A SpaceX Falcon 9 rocket with the company's Dragon spacecraft on top launches from Cape Canaveral, en route to the International Space Station © Jim WATSON / AFP
A SpaceX Falcon 9 rocket with the company's Dragon spacecraft on top launches from Cape Canaveral, en route to the International Space Station © Jim WATSON / AFP

Four astronauts are set to dock at the International Space Station on Saturday for a months-long research mission, replacing a crew forced to return to Earth early over a medical issue.

The US space agency's international Crew-12 blasted off early Friday aboard a SpaceX Falcon 9 rocket from the Cape Canaveral launch site in Florida.

After more than 30 hours in flight, the astronauts are expected to arrive at the ISS and dock by about 3:15 pm Eastern (2015 GMT).

Crew-12 is composed of Americans Jessica Meir and Jack Hathaway, along with French astronaut Sophie Adenot and Russian cosmonaut Andrey Fedyaev, AFP reported.

"We have left the Earth, but the Earth has not left us," Meir said as the astronauts ventured into space. "When we gaze on our planet from above, it is immediately clear that everything is interconnected."

"We are one humankind."

The travelers are replacing Crew-11, which returned to Earth in January a month earlier than planned in the first medical evacuation in the space station's history.

The ISS, which orbits 250 miles (400 kilometers) above Earth, has since been staffed by a skeleton crew of three.

NASA declined to disclose any details about the health issue that cut the previous mission short.

Once the astronauts arrive, they will be one of the last crews to live aboard the football field-sized space station.

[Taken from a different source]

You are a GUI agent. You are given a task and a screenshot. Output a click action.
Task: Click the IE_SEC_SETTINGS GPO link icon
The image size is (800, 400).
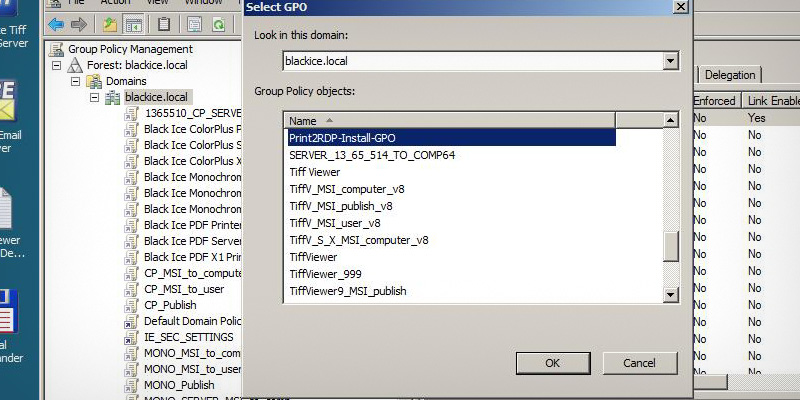pyautogui.click(x=131, y=337)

Continuously inhabited for the last quarter-century, the aging ISS is scheduled to be pushed into Earth's orbit before crashing into an isolated spot in the Pacific Ocean in 2030.

- Microgravity and the human body -

During their eight months on the outpost, the astronauts will conduct many experiments, including research into the effects of microgravity on their bodies.

Meir, who previously worked as a marine biologist studying animals in extreme environments, will serve as the crew's commander.

Adenot has become the second French woman to fly into space, following in the footsteps of Claudie Haignere, who spent time on the Mir space station.

Among other research, she will test a system that uses artificial intelligence and augmented reality to allow astronauts to carry out their own medical ultrasounds.

The ISS, once a symbol of warming post-Cold War relations, has been a rare area of continued cooperation between the West and Russia since Moscow invaded Ukraine in 2022.

However, the space station has not entirely avoided the tensions back on Earth.

In November, Russian cosmonaut Oleg Artemyev -- who had long been planned to be a member of Crew-12 -- was suddenly taken off the mission.

Reports from independent media in Russia suggested he had been photographing and sending classified information with his phone while training at a SpaceX facility. Russian space agency Roscosmos merely said he had been transferred to a different job.

His replacement, Fedyaev, has already spent some time on the ISS as part of Crew-6 in 2023.